Hubbard Street murals project

hubbard

I undertook this project to photograph some of what was the Hubbard Street mural project initiated in the 1970’s by Ricardo Alonzo, an Art Institute of Chicago graduate.

Over an eight-year period, Alonzo and volunteers from the West Town Community Art Center painted murals along a mile-long stretch of Hubbard Street, from Des Plaines to Ogden, until their funding ran out in 1979.

I first noticed the murals out my Metra train window while I was looking to produce a project influenced by Wabi-sabi, and how it translates to an urban environment outside of Japan. They provided an ideal way to explore how time and decay have affected these artworks.

BigCat

 

The originals would have been vibrant and colourful, time, paint overs, weather and construction have taken their toll on the work.

Most people will not see the murals because they are in an obscure place, where most people wouldn’t ordinarily have a chance to view them.
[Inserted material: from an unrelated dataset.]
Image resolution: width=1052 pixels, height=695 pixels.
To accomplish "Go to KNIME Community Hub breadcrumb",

I want to raise awareness of this still-vibrant, if fading, original community project, and to introduce some of my work locally.
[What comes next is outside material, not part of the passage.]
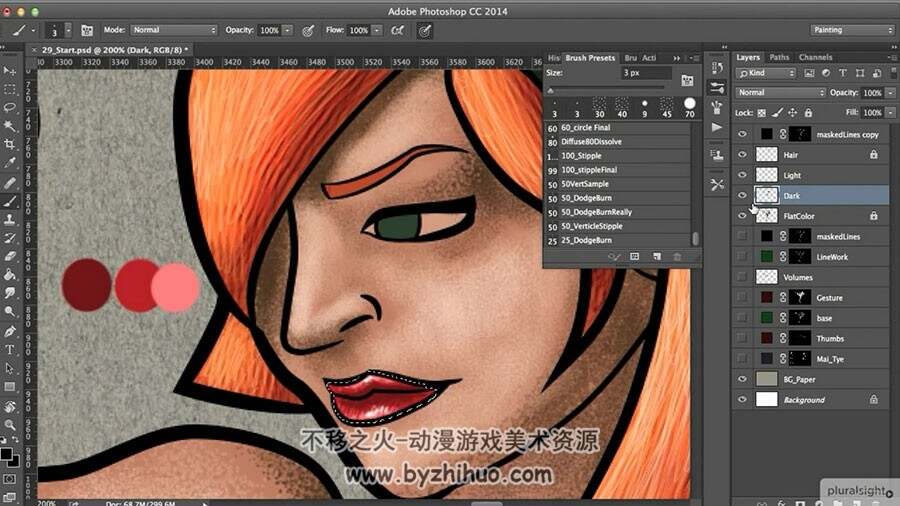900x506 pixels.
Task: Select the Crop tool
Action: click(10, 144)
After producing some shots in monochrome, I decided to reshoot the set in colour to have a better record of the original work.

You see the full set of pictures here

Travellers

TravellersCollage.PNG

I have worked with several artists on Ello to produce random collaborations using films double exposures by different people in separate locations. During that time I read John Berger’s essay “Understanding a photograph” first published in 1968, and was interested in the view that a photograph represents a single choice made by the photographer at some small slice of time in the past.

I set out to create a set of pictures that combined different elements of photographs shot over an extended period, in various places, into a digital collage with the intention to allow the arrangement of the different parts into some new whole based on choices made over time.

Some of the resulting pictures are whimsical others reflect my feelings on life and our current situation, but all gave me a way to explore how different objects and symbols work together.

While putting the pictures together, I wanted to see how isolated each element was, for example, did people look out of place in the shots taken inside the Chicago cultural centre. In the case of Sea of green, Terry Hunter is clearly out of place illuminated by a jellyfish in the sea.

The ghost of summer shoppers shows people taken at that location over a short period; apart from the multiple exposure effects they all belong there.

More information

 

Boogie Pilgrims

What happened to the band? Two singers separated from the band by space and time.

Is that you?

Two women from Iceland find themselves in Chicago. In this picture leaving the Iceland components in colour causes separation. Otherwise, they could be people from anywhere walking in Chicago.

Budget Mind Altering

I do not recommend mind-altering on a budget –  they all wanted somewhere different but not here. This shot has regular people moved to an unusual location under the tracks; they hurry as if they have awoken somewhere disturbing.

 

Permanent Storage

For times when more durable storage may be required. The key difference in this picture is that it represents something impossible, people, merging into some inanimate object. To a degree, this represents my concerns about nuclear weapons, where the flash etches shadows of people on concrete.

 

Sea of green

Terry Hunter – Chosen Few DJ’s sharing the green seas off Iceland with a Jellyfish

Ghosts of summer shoppers

The ghost of summer shoppers shows people taken at that location over a short period; apart from the multiple exposure effects they all belong there.

Why here

The people shown were my teachers family, from when I lived in the middle east in the 1960’s, educated, generous and kind, yet we will now show them the wall no matter what pain they suffer. In this case, they arrive in the Chicago cultural centre; they would have surely liked that. The original image was shot on 35mm Kodachrome 64.

Still waiting for the great leap forward

The people in the picture were my neighbours from 35 years ago when I lived in Sheffield (UK) – for some reason, a test strip print of them was left in a box of old prints I have. I didn’t print all their pictures at the time.